# Introduction to PyOphidia

This notebook guides you through the implementation and execution of a sample climate indicator exploiting the **PyOphidia** module, as shown in the demo.

The goal of this training is to give an overview of the features while implementing a real indicator from the *extreme climate indices* set. The indicator that you're going to implement during this training is the *Daily temperature range (DTR)*: i.e. the monthly mean difference between the maximum and minimum daily temperatures. The full list of indices is provided at [http://etccdi.pacificclimate.org/list_27_indices.shtml](http://etccdi.pacificclimate.org/list_27_indices.shtml).

Before starting the actual implementation of the indicator, let's play a little with the basic features of PyOphidia.

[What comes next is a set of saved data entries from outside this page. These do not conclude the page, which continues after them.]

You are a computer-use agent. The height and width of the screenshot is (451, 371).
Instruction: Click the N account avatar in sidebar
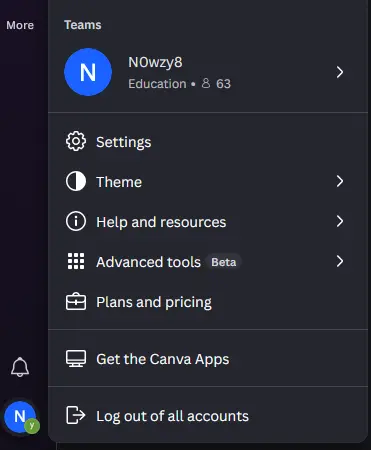(21, 417)
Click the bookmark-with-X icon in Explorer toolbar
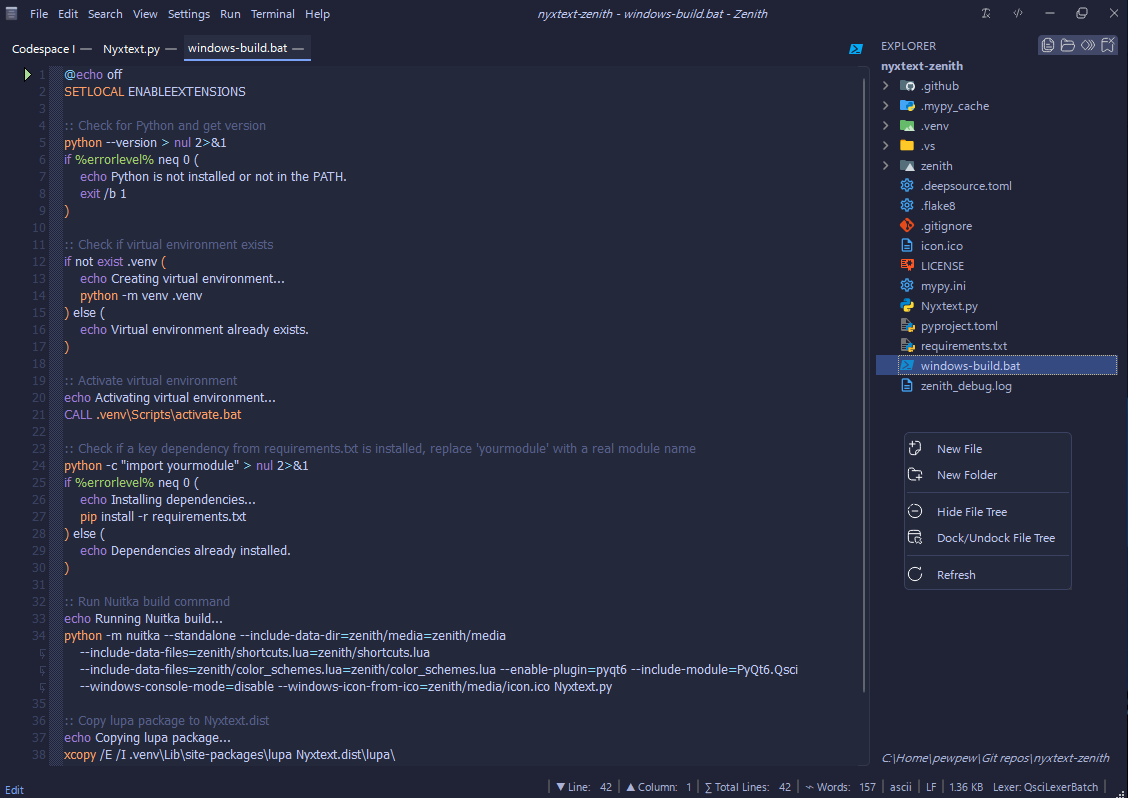The width and height of the screenshot is (1128, 798). click(1107, 45)
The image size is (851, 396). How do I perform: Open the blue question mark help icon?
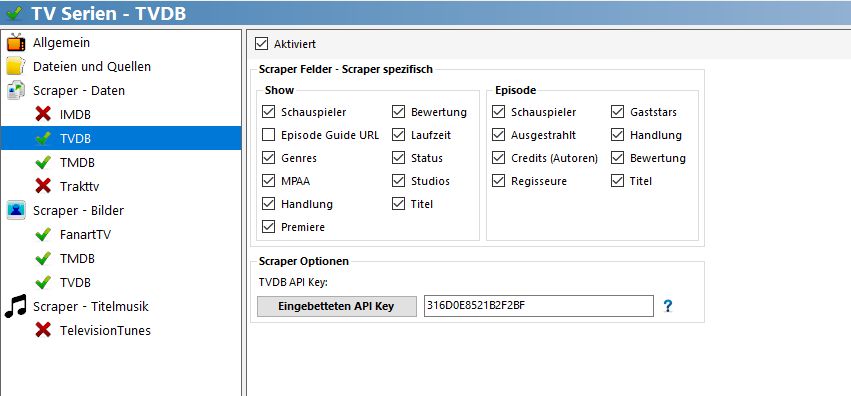tap(668, 306)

## 1. Getting started with PyOphidia

PyOphidia is a Python package used to interact with the Ophidia Framework and it provides a convenient way to submit requests to an Ophidia server or to develop your own application using Python. It runs on Python 2 or 3 and provides 2 main modules:

* client.py: low level class to submit any type of requests (simple tasks and workflows);
* cube.py: high level cube-oriented class to interact directly with cubes.

This tutorial will mainly exploit the cube class feature.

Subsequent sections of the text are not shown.